Enfim, concordamos com Sartre e com Hobbes: as relações humanas podem ser infernais e bélicas. Porém, ponderamos aqui que, na maior parte das vezes, pelo menos nas relações que se dão entre a massa brasileira que hoje já chegou à classe média, as agressões são discursivas e infantis, porém continuam existindo e têm potencial destrutivo.

E quando essa violência vinda de ricos medíocres encontra um alvo mais sensível, então o bullying que parecia uma simples brincadeira ou a fofoca que era apenas um desabafo podem levar pessoas a doenças graves e até ao suicídio. Desse modo, a grande e rara violência das guerras e a pequena violência cotidiana podem ter um encontro: o assassinato.

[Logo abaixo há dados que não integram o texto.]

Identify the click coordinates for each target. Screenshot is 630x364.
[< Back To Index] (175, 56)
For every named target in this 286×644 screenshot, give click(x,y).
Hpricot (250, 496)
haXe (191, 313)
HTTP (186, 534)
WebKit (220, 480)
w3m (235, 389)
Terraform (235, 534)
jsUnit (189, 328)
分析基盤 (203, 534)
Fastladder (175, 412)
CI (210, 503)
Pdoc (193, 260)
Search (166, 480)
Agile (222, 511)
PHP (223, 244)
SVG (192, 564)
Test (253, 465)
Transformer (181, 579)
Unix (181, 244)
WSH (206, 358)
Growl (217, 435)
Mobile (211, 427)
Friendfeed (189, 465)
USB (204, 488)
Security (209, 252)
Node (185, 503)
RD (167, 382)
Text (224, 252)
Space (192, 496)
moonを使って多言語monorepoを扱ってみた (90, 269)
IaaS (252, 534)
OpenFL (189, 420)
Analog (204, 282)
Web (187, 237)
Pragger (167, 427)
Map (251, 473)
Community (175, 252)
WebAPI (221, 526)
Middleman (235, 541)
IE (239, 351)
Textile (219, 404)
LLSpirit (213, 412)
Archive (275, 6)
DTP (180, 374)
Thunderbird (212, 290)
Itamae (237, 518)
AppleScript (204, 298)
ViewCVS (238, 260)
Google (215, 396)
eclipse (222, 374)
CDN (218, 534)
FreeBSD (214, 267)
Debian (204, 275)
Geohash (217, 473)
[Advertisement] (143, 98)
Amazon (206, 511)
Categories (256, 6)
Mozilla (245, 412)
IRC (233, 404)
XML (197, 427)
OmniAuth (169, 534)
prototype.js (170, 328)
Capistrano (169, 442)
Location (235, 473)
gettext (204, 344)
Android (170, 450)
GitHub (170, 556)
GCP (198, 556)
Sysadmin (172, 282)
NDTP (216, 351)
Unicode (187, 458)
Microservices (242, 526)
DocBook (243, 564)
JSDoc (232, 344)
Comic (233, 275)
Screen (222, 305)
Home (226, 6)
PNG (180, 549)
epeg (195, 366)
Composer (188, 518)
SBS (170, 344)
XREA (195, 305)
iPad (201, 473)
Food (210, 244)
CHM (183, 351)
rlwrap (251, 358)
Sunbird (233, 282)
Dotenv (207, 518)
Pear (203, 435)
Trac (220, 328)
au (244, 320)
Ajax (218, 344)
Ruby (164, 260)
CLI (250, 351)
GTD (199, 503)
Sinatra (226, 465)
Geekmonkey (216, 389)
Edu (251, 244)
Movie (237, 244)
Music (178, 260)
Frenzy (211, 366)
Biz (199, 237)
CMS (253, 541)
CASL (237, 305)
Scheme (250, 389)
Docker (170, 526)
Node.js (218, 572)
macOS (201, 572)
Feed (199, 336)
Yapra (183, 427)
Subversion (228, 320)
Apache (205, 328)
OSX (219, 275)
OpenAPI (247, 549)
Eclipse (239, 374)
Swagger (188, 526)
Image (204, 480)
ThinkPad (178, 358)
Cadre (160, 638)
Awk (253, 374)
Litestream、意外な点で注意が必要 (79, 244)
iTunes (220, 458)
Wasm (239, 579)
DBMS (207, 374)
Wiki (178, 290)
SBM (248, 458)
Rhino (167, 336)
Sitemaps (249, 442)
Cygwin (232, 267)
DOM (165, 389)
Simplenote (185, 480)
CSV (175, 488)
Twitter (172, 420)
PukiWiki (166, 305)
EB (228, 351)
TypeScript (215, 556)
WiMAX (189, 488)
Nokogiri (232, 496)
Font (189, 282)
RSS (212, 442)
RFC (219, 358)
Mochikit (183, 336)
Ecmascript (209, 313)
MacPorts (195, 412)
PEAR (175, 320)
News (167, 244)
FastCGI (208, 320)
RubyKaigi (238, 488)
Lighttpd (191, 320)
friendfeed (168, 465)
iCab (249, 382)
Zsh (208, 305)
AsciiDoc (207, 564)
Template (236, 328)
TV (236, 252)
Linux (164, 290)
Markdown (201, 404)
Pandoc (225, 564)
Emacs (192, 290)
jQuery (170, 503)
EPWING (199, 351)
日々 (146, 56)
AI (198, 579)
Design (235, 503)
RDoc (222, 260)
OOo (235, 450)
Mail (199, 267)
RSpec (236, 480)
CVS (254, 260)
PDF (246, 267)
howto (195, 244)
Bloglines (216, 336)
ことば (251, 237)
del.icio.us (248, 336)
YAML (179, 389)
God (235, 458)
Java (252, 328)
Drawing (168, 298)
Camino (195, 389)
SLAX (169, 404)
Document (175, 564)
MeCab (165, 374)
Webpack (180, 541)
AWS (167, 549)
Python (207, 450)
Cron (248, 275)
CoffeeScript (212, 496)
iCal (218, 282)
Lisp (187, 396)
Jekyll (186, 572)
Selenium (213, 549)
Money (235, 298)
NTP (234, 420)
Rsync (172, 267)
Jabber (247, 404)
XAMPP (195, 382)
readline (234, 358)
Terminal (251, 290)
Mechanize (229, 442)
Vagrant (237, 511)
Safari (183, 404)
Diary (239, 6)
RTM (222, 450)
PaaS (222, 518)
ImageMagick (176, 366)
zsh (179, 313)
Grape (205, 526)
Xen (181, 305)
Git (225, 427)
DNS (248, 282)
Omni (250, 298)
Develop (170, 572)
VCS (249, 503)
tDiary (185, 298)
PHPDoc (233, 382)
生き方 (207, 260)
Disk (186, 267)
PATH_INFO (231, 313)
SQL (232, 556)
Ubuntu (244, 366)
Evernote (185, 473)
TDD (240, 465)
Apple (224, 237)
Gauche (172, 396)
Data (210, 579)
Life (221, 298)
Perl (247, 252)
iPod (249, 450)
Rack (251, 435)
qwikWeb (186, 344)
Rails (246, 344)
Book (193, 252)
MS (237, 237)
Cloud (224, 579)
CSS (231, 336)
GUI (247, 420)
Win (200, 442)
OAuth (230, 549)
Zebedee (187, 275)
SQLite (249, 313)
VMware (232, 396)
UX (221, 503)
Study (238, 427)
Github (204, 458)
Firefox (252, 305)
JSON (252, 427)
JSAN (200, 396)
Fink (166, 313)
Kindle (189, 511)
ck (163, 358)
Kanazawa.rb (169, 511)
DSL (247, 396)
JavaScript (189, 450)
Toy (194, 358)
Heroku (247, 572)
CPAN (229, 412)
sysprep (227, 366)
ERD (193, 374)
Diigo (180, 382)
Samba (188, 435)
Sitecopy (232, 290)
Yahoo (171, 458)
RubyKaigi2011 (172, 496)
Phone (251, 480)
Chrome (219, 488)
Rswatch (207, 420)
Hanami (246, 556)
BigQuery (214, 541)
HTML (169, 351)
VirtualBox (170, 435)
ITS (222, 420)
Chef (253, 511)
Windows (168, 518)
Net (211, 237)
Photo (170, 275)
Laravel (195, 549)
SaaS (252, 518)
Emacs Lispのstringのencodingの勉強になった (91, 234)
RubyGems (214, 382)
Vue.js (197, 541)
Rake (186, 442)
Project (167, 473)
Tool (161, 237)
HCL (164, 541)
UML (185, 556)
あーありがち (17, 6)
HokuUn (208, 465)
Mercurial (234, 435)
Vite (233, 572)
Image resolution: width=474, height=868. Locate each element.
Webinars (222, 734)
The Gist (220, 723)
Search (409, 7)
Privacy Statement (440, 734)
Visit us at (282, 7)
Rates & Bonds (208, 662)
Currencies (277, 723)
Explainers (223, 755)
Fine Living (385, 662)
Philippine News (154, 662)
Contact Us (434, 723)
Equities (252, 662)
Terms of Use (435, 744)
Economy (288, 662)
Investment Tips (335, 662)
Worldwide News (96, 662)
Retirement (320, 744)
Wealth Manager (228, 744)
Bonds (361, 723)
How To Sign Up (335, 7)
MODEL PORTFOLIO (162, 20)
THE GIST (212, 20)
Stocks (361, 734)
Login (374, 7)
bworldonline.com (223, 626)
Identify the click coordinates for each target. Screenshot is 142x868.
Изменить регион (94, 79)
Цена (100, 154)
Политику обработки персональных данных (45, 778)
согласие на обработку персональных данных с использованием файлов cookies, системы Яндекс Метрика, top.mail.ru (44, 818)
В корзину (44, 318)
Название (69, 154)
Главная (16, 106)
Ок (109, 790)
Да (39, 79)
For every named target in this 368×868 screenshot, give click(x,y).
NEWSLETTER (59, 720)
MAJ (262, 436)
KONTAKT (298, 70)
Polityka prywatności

A diferença, que tentamos salientar nessa reflexão, é que a agressão física é explícita, direta e brutal. Já a agressão moral, apesar de parecer inofensiva e poder vir de pessoas meramente imaturas, é sofistica e, indiretamente, pode gerar a mesma consequência social inaceitável, a morte de inocentes. Ambas as formas de violência, enfim, infernal ou medíocre, devem ser combatidas durante a construção de uma sociedade mais fraterna e livre para todos.

* Wellington Anselmo Martins é mestre em Comunicação (Unesp), graduado em Filosofia (USC).